Solution structure of a lipid transfer protein extracted from rice seeds. Comparison with homologous proteins.

Nuclear magnetic resonance (NMR) spectroscopy was used to determine the three dimensional structure of rice nonspecific lipid transfer protein (ns-LTP), a 91 amino acid residue protein belonging to the broad family of plant ns-LTP. Sequence specific assignment was obtained for all but three HN backbone H-1 resonances and for more than 95% of the H-1 side-chain resonances using a combination of H-1 2D NOESY; TOCSY and COSY experiments at 293 K. The structure was calculated on the basis of four disulfide bridge restraints, 1259 distance constraints derived from H-1-H-1 Overhauser effects, 72 phi angle restraints and 32 hydrogen-bond restraints. The final solution structure involves four helices (H1.: Cys3-Arg18, H2: Ala25-Ala37, H3: Thr41-Ala54 and H4: Ala66-Cys73) followed by a long C-terminal tail (T) with no observable regular structure.
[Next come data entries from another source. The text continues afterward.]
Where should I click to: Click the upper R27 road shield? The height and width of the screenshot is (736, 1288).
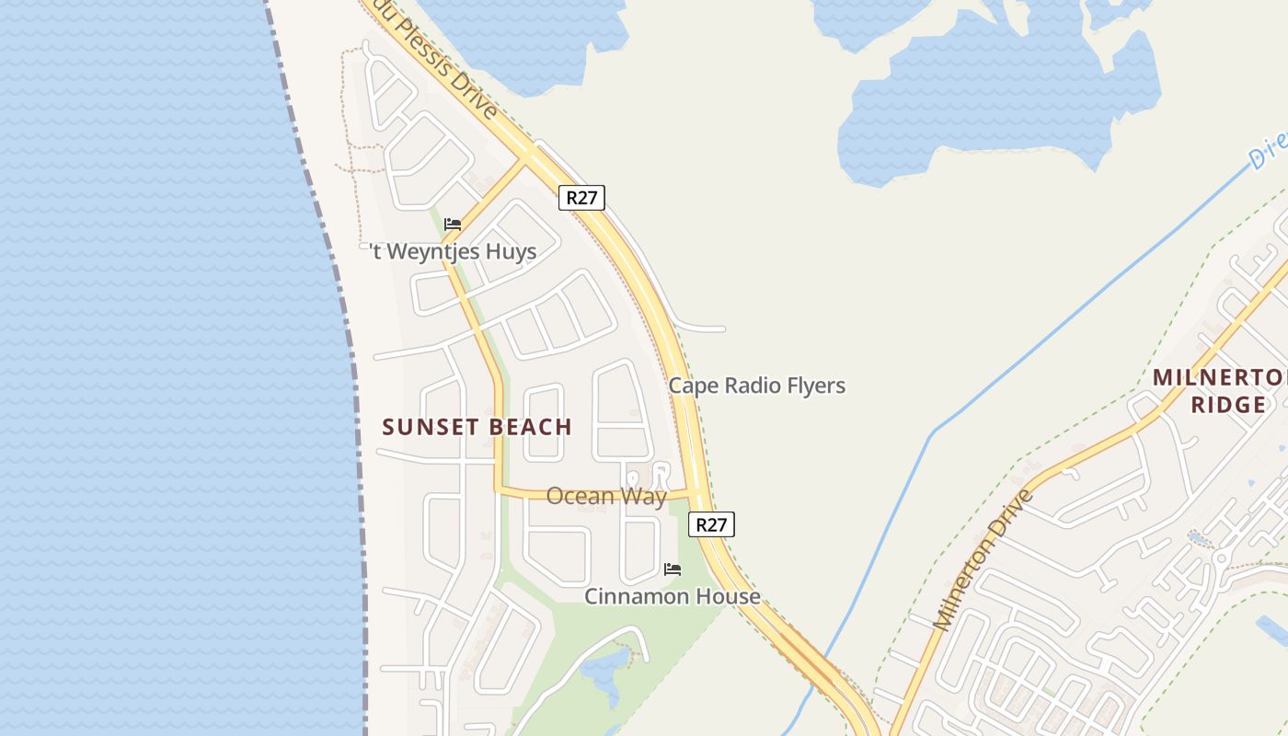(x=581, y=198)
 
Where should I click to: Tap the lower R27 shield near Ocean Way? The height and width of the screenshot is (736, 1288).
(x=711, y=524)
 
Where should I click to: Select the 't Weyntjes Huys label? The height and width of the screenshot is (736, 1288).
(x=453, y=251)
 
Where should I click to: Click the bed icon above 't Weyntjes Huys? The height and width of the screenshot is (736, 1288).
(x=452, y=224)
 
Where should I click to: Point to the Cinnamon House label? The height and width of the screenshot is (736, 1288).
(x=673, y=596)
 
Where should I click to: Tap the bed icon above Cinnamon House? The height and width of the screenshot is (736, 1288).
(x=673, y=569)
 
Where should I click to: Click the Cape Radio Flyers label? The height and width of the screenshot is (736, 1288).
(x=756, y=385)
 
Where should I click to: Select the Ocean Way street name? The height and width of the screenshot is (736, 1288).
(x=606, y=497)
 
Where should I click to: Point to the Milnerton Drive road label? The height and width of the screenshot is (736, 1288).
(x=982, y=562)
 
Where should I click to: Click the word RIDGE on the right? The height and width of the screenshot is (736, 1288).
(x=1227, y=405)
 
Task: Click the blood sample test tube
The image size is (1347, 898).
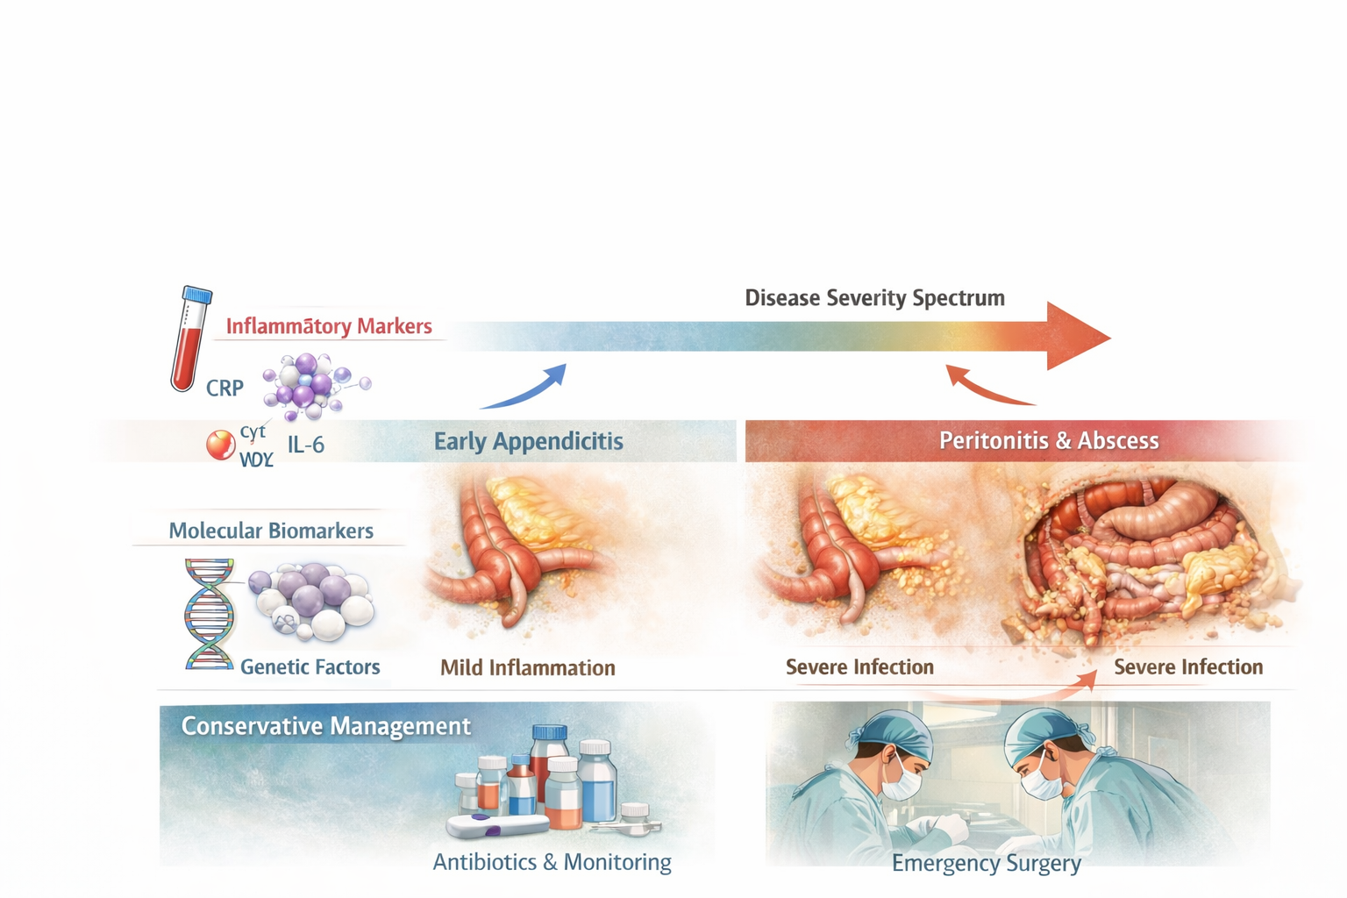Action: click(189, 339)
N-capping residues (Thr2, Ser24, Thr-40), whose sidechain oxygen atoms are involved in hydrogen bonds with i + 3 amide proton additionally stabilize the N termini of the first three helices. The fourth helix involving Pro residues display a mixture of alpha and 3(10) conformation. The rms deviation of 14 final structures with respect to the average structure is 1.14 +/- 0.16 Angstrom for all heavy atoms (C, N, O and S) and 0.72 +/- 0.01 Angstrom for the backbone atoms. The global fold of rice ns-LTP is close to the previously published structures of wheat, barley and maize ns-LTPs exhibiting nearly identical pattern of the numerous sequence specific interactions. As reported previously for different four-helix topology proteins, hydrophobic, hydrogen bonding and electrostatic mechanisms of fold stabilization were found for the lice ns-LTP. The sequential alignment of 36 ns-LTP primary structures strongly suggests that there is a uniform pattern of specific long-range interactions tin terms of sequence), which stabilize the fold of all plant ns-LTPs.